**REQUIREMENT 1**
From the passage on the phycoplast, reproduce the portion starting with "In the Chlorophyceae, the" and going on through "persists throughout mitosis.".
**REQUIREMENT 2**
According to the passage on the phycoplast, how is the phycoplast's new system of microtubules oriented relative to the plane of cell division?

EXTRACT PROVIDED Block Start

The phycoplast is a microtubule structure observed during cytokinesis in members of the Chlorophytina, the largest and most well known subphylum of chlorophyte green algae.

Cytokinesis in green algae occurs via a diverse range of mechanisms, including cleavage furrows in some algae and cell plates in others. Plants (=Chloroplastida) of the clade Phragmoplastophyta (a subgroup of charophytes which includes the land plants, desmids, water silk, stoneworts etc.) use structures called phragmoplasts to organize and guide the growing cell plate. In these plants, the microtubules of the telophase spindle give rise to the phragmoplast and are oriented perpendicular to the plane of cell division and the forming cell plate. The growth of the cell plate eventually disrupts the telophase spindle (see case 4 in picture).

In the Chlorophyceae, the most common form of cell division occurs via a phycoplast. In these algae, the spindle collapses and a new system of microtubules forms that is oriented in parallel to the plane of cell division. This phycoplast can be observed in algae undergoing cytokinesis via cleavage furrow (case 1 in picture) as well as algae utilizing a cell plate (case 3 in picture). The phycoplast may play a role in assuring that the plane of cell division will pass between the two daughter nuclei. Typically, these algae undergo "closed" mitosis where the nuclear envelope persists throughout mitosis.

EXTRACT PROVIDED Block End
RECORD EXCERPTS Block Start

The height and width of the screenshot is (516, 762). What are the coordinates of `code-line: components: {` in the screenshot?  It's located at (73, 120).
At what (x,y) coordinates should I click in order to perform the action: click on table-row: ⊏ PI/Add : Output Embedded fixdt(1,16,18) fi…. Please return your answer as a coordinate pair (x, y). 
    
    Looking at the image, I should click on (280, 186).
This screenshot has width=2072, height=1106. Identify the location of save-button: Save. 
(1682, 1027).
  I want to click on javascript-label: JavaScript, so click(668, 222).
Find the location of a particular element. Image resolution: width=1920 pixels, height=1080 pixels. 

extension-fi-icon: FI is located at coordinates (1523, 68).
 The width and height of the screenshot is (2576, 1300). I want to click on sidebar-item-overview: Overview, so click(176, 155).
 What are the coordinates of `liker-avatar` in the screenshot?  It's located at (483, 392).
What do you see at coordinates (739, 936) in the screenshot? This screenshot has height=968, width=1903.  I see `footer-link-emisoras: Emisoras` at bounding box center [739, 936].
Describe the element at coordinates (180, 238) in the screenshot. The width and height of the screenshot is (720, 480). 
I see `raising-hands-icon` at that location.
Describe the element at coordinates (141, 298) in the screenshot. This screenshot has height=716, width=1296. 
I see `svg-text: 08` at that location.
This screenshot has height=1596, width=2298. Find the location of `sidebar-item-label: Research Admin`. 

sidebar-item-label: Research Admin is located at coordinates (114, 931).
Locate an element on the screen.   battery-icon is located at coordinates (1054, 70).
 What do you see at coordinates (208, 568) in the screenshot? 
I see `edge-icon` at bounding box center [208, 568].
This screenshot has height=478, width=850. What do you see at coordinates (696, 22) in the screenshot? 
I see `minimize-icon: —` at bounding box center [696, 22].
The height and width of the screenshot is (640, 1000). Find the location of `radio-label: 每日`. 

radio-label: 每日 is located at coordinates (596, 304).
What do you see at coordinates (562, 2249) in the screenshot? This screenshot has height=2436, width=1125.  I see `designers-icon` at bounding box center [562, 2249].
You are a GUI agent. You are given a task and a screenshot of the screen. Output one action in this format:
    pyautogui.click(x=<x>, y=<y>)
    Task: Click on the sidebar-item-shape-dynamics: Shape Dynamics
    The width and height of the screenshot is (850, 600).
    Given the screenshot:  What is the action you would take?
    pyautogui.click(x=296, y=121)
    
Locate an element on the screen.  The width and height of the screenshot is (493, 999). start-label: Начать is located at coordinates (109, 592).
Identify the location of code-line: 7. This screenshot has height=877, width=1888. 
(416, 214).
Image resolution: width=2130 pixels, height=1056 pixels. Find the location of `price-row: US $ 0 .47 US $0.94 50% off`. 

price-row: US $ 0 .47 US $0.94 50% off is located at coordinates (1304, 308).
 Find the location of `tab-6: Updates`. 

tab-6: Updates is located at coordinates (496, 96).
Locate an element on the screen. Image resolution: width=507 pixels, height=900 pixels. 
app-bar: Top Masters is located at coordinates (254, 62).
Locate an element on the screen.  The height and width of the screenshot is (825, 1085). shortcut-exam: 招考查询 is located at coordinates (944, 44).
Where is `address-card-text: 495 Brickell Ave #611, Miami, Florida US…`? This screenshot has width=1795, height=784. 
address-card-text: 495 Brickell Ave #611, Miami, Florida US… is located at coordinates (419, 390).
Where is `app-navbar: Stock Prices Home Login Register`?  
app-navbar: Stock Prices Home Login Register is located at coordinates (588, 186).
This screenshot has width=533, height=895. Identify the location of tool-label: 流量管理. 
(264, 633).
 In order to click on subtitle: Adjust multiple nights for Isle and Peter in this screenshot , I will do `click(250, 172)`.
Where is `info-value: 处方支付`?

RECORD EXCERPTS Block End

**WRITTEN RESPONSE 1**
In the Chlorophyceae, the most common form of cell division occurs via a phycoplast. In these algae, the spindle collapses and a new system of microtubules forms that is oriented in parallel to the plane of cell division. This phycoplast can be observed in algae undergoing cytokinesis via cleavage furrow (case 1 in picture) as well as algae utilizing a cell plate (case 3 in picture). The phycoplast may play a role in assuring that the plane of cell division will pass between the two daughter nuclei. Typically, these algae undergo "closed" mitosis where the nuclear envelope persists throughout mitosis.

**WRITTEN RESPONSE 2**
In parallel to the plane of cell division.